Re: Possible race condition in oom-killer

From: Tetsuo Handa
Date: Sat Jul 29 2017 - 00:32:39 EST


Michal Hocko wrote:
> On Fri 28-07-17 22:55:51, Tetsuo Handa wrote:
> > Michal Hocko wrote:
> > > On Fri 28-07-17 22:15:01, Tetsuo Handa wrote:
> > > > task_will_free_mem(current) in out_of_memory() returning false due to
> > > > MMF_OOM_SKIP already set allowed each thread sharing that mm to select a new
> > > > OOM victim. If task_will_free_mem(current) in out_of_memory() did not return
> > > > false, threads sharing MMF_OOM_SKIP mm would not have selected new victims
> > > > to the level where all OOM killable processes are killed and calls panic().
> > >
> > > I am not sure I understand. Do you mean this?
> >
> > Yes.
> >
> > > ---
> > > diff --git a/mm/oom_kill.c b/mm/oom_kill.c
> > > index 9e8b4f030c1c..671e4a4107d0 100644
> > > --- a/mm/oom_kill.c
> > > +++ b/mm/oom_kill.c
> > > @@ -779,13 +779,6 @@ static bool task_will_free_mem(struct task_struct *task)
> > > if (!__task_will_free_mem(task))
> > > return false;
> > >
> > > - /*
> > > - * This task has already been drained by the oom reaper so there are
> > > - * only small chances it will free some more
> > > - */
> > > - if (test_bit(MMF_OOM_SKIP, &mm->flags))
> > > - return false;
> > > -
> > > if (atomic_read(&mm->mm_users) <= 1)
> > > return true;
> > >
> > > If yes I would have to think about this some more because that might
> > > have weird side effects (e.g. oom_victims counting after threads passed
> > > exit_oom_victim).
> >
> > But this check should not be removed unconditionally. We should still return
> > false if returning true was not sufficient to solve the OOM situation, for
> > we need to select next OOM victim in that case.
> >

I think that below one can manage this race condition.

---
include/linux/sched.h | 1 +
mm/oom_kill.c | 21 ++++++++++++++-------
2 files changed, 15 insertions(+), 7 deletions(-)
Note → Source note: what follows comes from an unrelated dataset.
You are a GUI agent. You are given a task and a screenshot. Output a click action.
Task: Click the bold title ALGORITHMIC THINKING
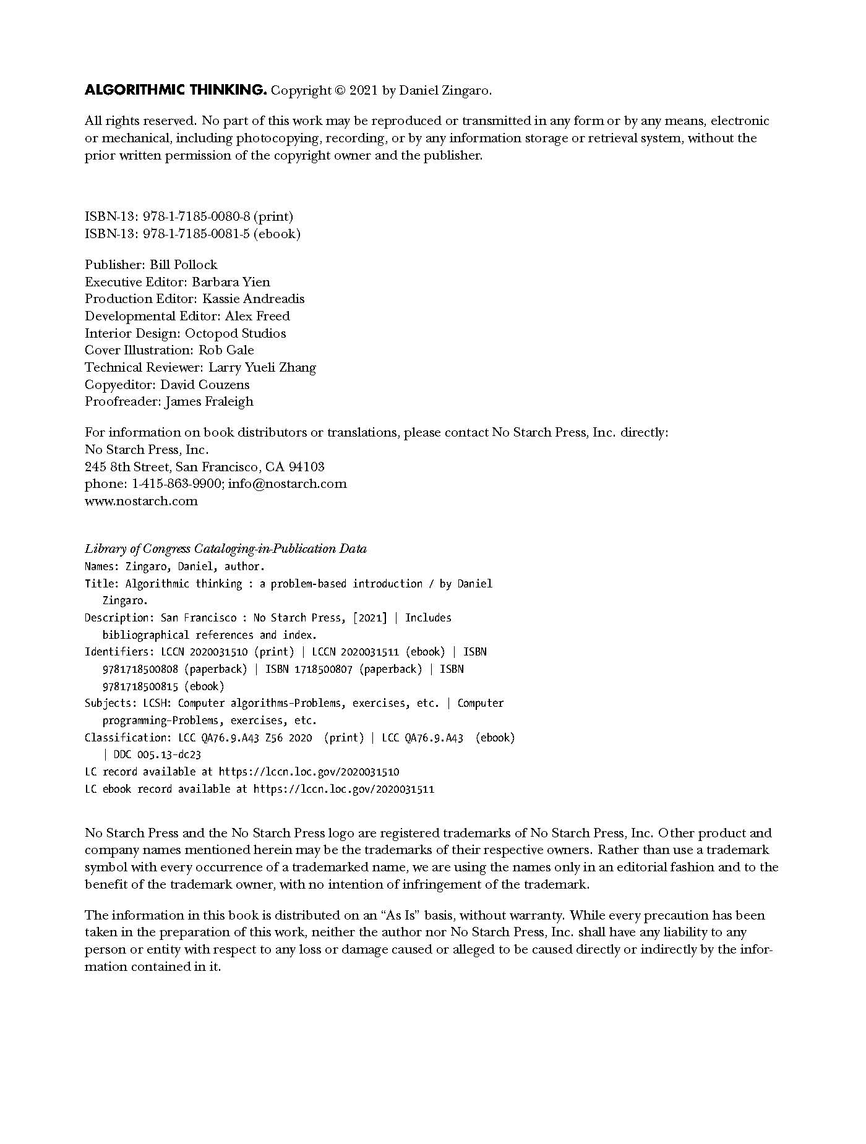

diff --git a/include/linux/sched.h b/include/linux/sched.h
index 0db4870..3fccf72 100644
--- a/include/linux/sched.h
+++ b/include/linux/sched.h
@@ -652,6 +652,7 @@ struct task_struct {
/* disallow userland-initiated cgroup migration */
unsigned no_cgroup_migration:1;
#endif
+ unsigned oom_kill_free_check_raced:1;

unsigned long atomic_flags; /* Flags requiring atomic access. */

diff --git a/mm/oom_kill.c b/mm/oom_kill.c
index 9e8b4f0..a093193 100644
--- a/mm/oom_kill.c
+++ b/mm/oom_kill.c
@@ -779,13 +779,6 @@ static bool task_will_free_mem(struct task_struct *task)
if (!__task_will_free_mem(task))
return false;

- /*
- * This task has already been drained by the oom reaper so there are
- * only small chances it will free some more
- */
- if (test_bit(MMF_OOM_SKIP, &mm->flags))
- return false;
-
if (atomic_read(&mm->mm_users) <= 1)
return true;

@@ -806,6 +799,20 @@ static bool task_will_free_mem(struct task_struct *task)
}
rcu_read_unlock();

+ /*
+ * It is possible that current thread fails to try allocation from
+ * memory reserves if the OOM reaper set MMF_OOM_SKIP on this mm before
+ * current thread calls out_of_memory() in order to get TIF_MEMDIE.
+ * In that case, allow current thread to try TIF_MEMDIE allocation
+ * before start selecting next OOM victims.
+ */
+ if (ret && test_bit(MMF_OOM_SKIP, &mm->flags)) {
+ if (task == current && !task->oom_kill_free_check_raced)
+ task->oom_kill_free_check_raced = true;
+ else
+ ret = false;
+ }
+
return ret;
}

--
1.8.3.1

What is "oom_victims counting after threads passed exit_oom_victim" ?